PI: E Molloy, Dr. Dave Coghlan, Dr. Denise McDonald, Dr. John Kelleher, Dr. Suzanne Kelleher, Dr. David Rea, Prof J Meaney, Dr. Arun Bodke, Prof. John O'Leary, Prof. Jan Miletin, Dr. Jana Sembrova

PhD student: Dr. Murwan Omer

Institutions: CWIUH, Tallaght hospital, TCD

Background: Despite rapid progress in neonatal intensive care over the past decades, neonatal mortality from sepsis remains unacceptably high and morbidity includes brain injury and developmental delay. Systemic inflammation related to sepsis has been implicated in many common neonatal complications such as brain, lung, or gastrointestinal injury especially in preterm infants. Modulation of inflammatory signalling during sepsis may improve survival in preterm infants and prevent related neurodevelopmental complications. Activated leucocytes, infection and persistent inflammation have been implicated in the pathogenesis of brain injury and also cerebral palsy. Antenatal inflammation and neonatal outcome: We will evaluate antenatal inflammation using placental pathology results and blood culture results from mother and baby.

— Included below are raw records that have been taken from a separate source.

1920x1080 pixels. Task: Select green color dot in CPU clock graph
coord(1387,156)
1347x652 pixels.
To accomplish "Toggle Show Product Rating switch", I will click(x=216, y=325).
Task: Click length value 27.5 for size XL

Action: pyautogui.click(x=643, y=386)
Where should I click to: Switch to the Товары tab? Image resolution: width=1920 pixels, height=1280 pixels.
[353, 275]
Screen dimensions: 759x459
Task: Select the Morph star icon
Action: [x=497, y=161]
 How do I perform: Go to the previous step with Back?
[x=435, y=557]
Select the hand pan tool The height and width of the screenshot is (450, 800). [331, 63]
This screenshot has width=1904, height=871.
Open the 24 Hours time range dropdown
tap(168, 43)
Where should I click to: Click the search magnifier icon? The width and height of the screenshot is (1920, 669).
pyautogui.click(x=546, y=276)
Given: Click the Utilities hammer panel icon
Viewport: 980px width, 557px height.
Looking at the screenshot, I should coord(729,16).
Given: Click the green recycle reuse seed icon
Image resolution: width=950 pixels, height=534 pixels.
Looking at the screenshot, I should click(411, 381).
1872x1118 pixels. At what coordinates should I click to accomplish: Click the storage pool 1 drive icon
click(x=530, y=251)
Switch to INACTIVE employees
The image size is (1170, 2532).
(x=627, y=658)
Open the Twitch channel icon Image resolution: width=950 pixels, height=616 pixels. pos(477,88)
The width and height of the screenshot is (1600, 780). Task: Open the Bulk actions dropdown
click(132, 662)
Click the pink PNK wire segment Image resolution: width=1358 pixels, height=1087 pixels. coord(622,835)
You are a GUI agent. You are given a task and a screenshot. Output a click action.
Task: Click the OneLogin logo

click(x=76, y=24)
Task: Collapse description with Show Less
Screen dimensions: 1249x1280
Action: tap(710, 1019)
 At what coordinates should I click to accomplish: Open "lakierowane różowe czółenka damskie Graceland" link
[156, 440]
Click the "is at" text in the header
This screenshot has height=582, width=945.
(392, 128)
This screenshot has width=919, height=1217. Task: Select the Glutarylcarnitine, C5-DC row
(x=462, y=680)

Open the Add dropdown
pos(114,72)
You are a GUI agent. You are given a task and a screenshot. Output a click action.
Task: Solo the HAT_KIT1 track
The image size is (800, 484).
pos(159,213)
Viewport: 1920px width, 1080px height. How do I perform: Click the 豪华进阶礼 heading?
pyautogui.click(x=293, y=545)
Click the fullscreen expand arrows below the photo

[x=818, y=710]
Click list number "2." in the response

Detailed clinical multiorgan outcomes including novel renal biomarkers and echocardiography will be quantified using the Modified Neonatal Multi -Organ Dysfunction (NEOMOD) score. Neuroimaging with cranial ultrasound and/or MRI will be performed and developmental followup including 2-year Bayley's developmental scales (BSID III). Inflammatory response to infection and immunomodulation: We will examine pro and anti-inflammatory cytokine responses using whole blood from preterm infants over the first few weeks of life and correlate with antenatal inflammation. We will evaluate neonatal inflammatory cell phenotype and activation of the inflammasome, which is crucial for inflammatory responses and host defense to pathogens as well as being implicated in several inflammatory diseases such as inflammatory bowel disease, rheumatoid arthritis and atherosclerosis. Immunomodulators such as melatonin and specific inflammasome inhibitors will be assessed in vitro as possible methods to ameliorate persistent inflammation.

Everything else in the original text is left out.